Dorothy Left Just in Time

So I don't know why I'm weighing in on this issue, but hell, if it's good enough for Sen. Bill Brady, it's good enough for me. According to CNN.com, the Kansas Board of Education has voted to allow the teaching of alternate theories to evolution in their schools.

Even more baffling to me than the fact that this vote is being cast in 2005, is the stated underpinning of the concept:
The 6-4 vote was a victory for "intelligent design" advocates who helped draft the standards. Intelligent design holds that the universe is so complex that it must have been created by a higher power. (Emphasis added)
Listen, I don't know how my plasma television works either but I just figured that it was some really smart guys in a lab somewhere, not devine intervention.

Let me be clear - I am NOT making light of anybody's deeply held religious beliefs. But some of the most fervent Christians I know do not support the teaching of intelligent design. So what do you call it when religion and faith don't exactly jibe? Faith. Even members of the leity concede that there is not a way to perfectly harmonize the scriptures and science. But just as scientists shouldn't go around trying to debunk religion, people should not use the Bible to attempt to discredit established scientific constructs.

But that premise apparently doesn't apply in the Sunflower State. Figuring that they were on a roll, the Board decided to keep going in their version of education reform:
In addition, the board rewrote the definition of science, so that it is no longer limited to the search for natural explanations of phenomena.
That's right, we don't want to restrict science to using provable facts. That would take all the creativity of it.

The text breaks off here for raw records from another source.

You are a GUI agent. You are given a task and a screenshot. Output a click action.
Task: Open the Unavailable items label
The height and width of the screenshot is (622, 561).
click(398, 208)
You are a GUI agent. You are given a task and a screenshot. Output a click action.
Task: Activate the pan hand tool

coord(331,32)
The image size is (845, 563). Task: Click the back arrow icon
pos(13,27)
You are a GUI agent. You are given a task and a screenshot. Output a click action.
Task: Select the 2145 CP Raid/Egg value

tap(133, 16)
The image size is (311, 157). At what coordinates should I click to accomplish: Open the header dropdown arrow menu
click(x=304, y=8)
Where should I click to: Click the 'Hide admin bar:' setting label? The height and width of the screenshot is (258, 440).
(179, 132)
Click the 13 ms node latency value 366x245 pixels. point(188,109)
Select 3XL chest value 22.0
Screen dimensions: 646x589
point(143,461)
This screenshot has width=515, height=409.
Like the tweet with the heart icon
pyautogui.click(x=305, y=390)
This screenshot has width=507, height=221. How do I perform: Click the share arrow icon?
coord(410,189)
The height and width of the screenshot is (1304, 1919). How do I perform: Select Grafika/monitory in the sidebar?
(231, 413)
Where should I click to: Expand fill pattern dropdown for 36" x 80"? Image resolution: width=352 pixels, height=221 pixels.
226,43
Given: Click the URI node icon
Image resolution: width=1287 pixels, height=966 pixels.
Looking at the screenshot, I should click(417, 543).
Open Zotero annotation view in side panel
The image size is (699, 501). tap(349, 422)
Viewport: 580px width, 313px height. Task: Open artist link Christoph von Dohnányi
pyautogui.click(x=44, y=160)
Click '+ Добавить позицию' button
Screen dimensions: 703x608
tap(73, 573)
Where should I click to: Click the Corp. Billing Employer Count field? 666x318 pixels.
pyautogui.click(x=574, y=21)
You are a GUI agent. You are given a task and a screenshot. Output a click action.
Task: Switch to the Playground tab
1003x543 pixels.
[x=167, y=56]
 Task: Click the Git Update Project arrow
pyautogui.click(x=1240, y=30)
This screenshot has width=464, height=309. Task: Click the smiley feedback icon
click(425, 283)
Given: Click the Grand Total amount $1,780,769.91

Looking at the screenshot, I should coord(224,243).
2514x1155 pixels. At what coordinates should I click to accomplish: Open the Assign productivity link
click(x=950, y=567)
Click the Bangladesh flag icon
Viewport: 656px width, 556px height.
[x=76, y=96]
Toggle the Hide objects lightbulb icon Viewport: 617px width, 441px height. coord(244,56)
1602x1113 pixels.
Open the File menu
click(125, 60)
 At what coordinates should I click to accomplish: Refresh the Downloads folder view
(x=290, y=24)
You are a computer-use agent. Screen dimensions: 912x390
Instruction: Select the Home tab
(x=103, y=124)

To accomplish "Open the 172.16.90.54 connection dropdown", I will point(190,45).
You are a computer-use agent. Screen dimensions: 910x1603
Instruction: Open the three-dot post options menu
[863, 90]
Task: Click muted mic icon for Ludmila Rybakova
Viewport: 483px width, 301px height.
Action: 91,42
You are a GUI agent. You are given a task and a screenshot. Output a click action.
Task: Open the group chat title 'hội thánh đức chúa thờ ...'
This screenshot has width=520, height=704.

Now I'm not going to get any further in the midst of this debate, so let me just close with the words of one of the dissenting board members:
"This is a sad day. We're becoming a laughingstock of not only the nation, but of the world, and I hate that," said board member Janet Waugh, a Kansas City Democrat.

4 Comments:

At November 8, 2005 at 9:50 PM, Anonymous Anonymous said...

Have you ever BEEN to Kansas???


No surprise here...

The last quote by Janet... IS right on.

 
At November 9, 2005 at 12:10 PM, Blogger ArchPundit said...

==Now I'm not going to get any further in the midst of this debate, so let me just close with the words of one of the dissenting board members


Actually, we need you to stay involved on this issue if Illinois isn't going to end up with similar results. Given Rauschenberger and Brady seem to be on the path towards Kansas, someone needs to be pushing back.

 
At November 11, 2005 at 2:23 PM, Anonymous Anonymous said...

"hell"?

Open mouth, insert tasseled loafer.

 
At November 15, 2005 at 2:04 PM, Blogger The Squire said...

Even members of the leity concede that there is not a way to perfectly harmonize the scriptures and science.

Really? That's news to me. Last I checked, religion and science didn't directly conflict in what they said about the world, just in that most religions tend not to like a few of the things some scientists do.